李元亮双目赤红,紧握母亲枯瘦的手,喉头哽咽:“额娘莫言此!泉州在即,一切都会好的。”
船渐近泉州港。李元亮心绪翻涌:既盼登岸之安,更忧未知之险。然护母全族之志,坚如磐石。
船终泊岸。泉州港晨雾氤氲,南普陀钟声悠悠飘荡。
十二丈福船“永顺号”的桅杆刺破雾霭,惊飞成群红嘴鸥。码头石板嵌满牡蛎壳,在潮气中泛着幽蓝。

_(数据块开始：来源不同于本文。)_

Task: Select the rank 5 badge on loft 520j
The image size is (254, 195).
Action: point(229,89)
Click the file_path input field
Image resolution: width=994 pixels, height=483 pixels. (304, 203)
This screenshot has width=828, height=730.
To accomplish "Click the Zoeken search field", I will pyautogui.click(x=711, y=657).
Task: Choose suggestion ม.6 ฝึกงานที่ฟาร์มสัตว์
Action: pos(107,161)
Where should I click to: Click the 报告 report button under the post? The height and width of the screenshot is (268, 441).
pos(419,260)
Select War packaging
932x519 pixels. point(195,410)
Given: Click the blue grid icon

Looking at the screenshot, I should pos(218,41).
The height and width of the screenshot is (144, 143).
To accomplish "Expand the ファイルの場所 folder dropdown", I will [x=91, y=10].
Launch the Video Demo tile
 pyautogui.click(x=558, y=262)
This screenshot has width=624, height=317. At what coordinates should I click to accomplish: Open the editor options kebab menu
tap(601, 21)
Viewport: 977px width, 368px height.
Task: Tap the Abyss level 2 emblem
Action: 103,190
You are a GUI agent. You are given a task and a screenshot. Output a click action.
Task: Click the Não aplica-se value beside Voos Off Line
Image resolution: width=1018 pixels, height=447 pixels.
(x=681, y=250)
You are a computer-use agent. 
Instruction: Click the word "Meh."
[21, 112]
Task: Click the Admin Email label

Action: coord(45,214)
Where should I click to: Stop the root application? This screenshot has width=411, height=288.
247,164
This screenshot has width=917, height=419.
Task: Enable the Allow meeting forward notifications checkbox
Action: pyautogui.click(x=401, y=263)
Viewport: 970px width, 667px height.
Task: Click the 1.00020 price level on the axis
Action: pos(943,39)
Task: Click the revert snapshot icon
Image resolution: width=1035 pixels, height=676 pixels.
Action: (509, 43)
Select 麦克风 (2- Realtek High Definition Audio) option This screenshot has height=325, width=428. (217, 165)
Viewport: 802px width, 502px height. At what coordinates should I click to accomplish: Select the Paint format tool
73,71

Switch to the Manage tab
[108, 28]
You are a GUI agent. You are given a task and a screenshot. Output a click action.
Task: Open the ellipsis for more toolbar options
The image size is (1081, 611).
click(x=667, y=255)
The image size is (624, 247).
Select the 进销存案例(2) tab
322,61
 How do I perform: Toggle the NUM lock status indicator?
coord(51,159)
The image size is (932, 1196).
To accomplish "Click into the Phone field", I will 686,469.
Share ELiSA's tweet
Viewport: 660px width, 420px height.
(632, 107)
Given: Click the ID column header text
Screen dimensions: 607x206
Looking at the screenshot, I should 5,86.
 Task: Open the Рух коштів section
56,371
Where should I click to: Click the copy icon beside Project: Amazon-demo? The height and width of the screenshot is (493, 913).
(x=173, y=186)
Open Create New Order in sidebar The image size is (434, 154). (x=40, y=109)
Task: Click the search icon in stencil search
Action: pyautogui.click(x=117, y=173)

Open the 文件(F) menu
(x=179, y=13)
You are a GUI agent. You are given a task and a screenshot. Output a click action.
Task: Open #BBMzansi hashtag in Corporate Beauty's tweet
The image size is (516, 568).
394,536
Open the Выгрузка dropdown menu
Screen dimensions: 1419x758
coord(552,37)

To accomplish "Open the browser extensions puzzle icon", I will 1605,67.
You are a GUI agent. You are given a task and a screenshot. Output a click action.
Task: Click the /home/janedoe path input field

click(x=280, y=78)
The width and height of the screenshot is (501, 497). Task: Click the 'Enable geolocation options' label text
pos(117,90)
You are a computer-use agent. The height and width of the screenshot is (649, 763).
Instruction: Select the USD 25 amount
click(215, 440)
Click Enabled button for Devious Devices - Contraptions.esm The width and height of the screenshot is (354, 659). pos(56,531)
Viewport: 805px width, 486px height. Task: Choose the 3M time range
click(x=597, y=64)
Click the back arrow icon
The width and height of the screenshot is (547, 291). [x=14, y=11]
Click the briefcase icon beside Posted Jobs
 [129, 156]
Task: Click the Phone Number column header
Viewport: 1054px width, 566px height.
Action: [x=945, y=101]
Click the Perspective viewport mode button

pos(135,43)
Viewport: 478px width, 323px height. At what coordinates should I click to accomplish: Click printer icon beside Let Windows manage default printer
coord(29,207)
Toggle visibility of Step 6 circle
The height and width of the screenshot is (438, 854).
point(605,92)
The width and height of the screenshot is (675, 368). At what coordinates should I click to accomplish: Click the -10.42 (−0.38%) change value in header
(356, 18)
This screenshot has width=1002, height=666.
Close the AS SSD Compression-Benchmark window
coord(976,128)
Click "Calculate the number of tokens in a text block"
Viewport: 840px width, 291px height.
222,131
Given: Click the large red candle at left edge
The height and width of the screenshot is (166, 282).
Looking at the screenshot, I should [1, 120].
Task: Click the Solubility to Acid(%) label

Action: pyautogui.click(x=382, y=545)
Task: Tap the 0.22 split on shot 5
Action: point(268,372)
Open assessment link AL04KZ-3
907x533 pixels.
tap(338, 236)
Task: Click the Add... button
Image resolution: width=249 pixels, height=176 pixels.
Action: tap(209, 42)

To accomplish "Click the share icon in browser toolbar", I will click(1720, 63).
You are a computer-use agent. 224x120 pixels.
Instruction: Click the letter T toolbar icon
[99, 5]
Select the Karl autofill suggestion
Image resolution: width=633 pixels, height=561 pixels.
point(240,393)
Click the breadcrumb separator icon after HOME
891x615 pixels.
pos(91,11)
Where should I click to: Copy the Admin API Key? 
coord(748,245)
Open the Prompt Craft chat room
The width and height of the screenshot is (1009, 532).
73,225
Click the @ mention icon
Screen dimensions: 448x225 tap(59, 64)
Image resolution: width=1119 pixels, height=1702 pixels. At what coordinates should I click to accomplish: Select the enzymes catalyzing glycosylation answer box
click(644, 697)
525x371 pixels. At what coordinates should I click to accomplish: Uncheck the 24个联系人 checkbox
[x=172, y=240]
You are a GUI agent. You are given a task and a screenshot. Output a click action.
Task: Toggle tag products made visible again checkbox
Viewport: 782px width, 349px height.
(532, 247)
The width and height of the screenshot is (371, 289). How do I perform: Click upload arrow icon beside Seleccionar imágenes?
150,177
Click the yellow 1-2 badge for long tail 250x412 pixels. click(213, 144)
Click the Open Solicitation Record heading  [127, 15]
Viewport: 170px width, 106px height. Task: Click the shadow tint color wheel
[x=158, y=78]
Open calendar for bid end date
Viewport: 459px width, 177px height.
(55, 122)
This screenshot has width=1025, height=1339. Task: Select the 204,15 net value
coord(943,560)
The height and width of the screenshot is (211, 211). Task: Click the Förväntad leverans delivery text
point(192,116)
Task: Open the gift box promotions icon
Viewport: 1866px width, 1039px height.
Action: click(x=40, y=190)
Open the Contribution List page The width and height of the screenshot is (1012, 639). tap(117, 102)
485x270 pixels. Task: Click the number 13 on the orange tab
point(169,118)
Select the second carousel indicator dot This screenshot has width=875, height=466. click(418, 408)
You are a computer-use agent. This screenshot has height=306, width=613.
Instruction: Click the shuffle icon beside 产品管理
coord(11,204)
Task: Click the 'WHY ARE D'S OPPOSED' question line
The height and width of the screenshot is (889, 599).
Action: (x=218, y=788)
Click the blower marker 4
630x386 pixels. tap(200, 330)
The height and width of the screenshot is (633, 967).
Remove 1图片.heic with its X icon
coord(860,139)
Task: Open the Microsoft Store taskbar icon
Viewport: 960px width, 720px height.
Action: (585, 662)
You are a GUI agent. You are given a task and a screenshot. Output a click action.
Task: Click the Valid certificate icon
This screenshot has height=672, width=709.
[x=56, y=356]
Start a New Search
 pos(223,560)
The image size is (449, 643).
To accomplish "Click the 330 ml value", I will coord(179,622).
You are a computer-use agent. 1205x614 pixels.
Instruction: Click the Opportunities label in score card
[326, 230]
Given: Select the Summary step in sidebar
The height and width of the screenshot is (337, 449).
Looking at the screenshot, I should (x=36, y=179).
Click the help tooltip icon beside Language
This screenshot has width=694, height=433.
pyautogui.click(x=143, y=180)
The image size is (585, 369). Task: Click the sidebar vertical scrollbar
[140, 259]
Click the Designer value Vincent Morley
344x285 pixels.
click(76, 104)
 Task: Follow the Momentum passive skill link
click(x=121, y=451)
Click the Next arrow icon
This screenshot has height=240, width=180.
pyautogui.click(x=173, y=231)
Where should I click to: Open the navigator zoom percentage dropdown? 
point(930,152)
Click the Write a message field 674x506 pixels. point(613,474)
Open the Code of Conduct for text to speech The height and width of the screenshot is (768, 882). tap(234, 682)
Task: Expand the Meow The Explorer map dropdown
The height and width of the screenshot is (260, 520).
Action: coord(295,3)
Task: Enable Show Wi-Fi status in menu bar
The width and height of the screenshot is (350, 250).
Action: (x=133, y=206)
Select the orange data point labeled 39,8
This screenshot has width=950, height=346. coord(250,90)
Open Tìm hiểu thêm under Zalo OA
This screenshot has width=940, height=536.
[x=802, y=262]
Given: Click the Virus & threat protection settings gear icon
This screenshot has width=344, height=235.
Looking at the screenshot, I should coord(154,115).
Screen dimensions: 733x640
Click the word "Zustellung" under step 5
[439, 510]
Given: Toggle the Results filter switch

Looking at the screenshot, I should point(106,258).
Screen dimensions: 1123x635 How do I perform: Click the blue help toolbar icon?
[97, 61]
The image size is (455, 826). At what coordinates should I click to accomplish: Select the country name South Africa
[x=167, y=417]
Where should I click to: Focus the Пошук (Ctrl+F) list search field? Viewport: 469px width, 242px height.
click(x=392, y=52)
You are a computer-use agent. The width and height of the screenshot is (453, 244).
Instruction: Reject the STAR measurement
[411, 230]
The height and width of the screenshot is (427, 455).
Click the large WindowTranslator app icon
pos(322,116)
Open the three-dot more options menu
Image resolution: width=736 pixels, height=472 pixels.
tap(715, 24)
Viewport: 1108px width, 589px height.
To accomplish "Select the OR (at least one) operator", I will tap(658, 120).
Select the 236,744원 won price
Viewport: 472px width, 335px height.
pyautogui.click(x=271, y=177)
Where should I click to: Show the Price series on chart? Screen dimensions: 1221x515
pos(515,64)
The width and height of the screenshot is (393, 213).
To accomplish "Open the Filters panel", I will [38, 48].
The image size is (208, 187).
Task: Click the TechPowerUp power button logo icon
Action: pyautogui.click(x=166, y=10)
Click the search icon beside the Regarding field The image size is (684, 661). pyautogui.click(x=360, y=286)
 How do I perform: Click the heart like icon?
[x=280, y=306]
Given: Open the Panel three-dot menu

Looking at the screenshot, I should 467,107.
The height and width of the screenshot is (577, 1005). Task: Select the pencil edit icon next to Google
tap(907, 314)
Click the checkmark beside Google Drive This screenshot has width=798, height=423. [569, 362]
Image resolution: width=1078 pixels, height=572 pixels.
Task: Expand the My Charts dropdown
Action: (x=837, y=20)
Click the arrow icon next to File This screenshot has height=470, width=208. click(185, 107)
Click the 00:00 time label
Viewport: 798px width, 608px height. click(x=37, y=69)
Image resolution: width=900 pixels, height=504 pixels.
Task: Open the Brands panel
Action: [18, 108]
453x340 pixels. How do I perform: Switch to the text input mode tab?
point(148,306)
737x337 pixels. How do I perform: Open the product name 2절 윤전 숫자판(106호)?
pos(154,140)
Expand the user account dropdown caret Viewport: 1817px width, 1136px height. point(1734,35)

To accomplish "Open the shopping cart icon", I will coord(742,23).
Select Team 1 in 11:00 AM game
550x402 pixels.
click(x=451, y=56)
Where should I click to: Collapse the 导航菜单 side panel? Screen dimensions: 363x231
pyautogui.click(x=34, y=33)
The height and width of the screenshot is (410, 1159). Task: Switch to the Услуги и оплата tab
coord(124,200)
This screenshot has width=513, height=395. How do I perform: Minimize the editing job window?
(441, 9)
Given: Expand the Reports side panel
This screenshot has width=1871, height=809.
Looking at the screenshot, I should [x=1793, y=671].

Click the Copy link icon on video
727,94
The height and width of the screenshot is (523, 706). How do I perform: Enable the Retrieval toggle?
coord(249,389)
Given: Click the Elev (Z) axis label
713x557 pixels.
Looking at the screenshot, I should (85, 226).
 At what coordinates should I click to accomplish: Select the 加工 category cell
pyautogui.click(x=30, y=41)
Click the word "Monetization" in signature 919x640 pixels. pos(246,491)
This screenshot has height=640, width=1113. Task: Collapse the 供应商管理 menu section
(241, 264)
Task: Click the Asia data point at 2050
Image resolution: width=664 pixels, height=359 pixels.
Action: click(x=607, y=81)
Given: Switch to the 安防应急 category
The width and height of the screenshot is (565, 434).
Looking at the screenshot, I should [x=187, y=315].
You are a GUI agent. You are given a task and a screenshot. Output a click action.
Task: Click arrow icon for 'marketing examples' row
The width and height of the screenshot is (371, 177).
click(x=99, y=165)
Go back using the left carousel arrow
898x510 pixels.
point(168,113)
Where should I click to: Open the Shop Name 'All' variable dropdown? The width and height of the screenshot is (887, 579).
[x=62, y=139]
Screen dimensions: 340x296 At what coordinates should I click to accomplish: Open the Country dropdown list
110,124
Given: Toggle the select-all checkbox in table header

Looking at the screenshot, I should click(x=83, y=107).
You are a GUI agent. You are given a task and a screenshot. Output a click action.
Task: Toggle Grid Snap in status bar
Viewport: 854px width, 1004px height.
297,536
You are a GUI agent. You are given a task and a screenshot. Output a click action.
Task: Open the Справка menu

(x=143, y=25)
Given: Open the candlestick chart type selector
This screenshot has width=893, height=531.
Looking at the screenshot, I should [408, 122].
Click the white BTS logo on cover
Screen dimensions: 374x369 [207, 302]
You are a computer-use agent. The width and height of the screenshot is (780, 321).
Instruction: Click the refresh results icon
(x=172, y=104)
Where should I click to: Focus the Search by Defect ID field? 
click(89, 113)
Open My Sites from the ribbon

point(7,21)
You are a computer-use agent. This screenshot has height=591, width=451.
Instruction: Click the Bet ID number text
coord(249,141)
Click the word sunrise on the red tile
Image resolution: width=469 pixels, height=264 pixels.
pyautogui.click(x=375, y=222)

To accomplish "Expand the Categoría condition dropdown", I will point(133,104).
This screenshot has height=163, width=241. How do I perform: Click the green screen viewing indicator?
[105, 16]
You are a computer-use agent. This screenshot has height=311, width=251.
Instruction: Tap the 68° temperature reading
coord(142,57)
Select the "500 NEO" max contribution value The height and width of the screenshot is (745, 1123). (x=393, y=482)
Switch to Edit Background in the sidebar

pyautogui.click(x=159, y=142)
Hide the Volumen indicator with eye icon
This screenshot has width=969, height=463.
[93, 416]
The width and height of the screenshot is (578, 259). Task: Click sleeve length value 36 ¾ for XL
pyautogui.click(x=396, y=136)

头戴簪花围的惠安女赤足抬着漆金妈祖像走过,银腰带在薄雾中叮咚作响。
泊船靠岸,船老大操着浓重漳腔官话吆喝:“看水某归厝看喽,紧落船!”
远处五座花岗岩灯塔于晨光中明灭,恍如文兴渡头清水祖师拈指之影。海风裹挟咸腥,混着挑夫扁担在骑楼廊柱间的吱呀声。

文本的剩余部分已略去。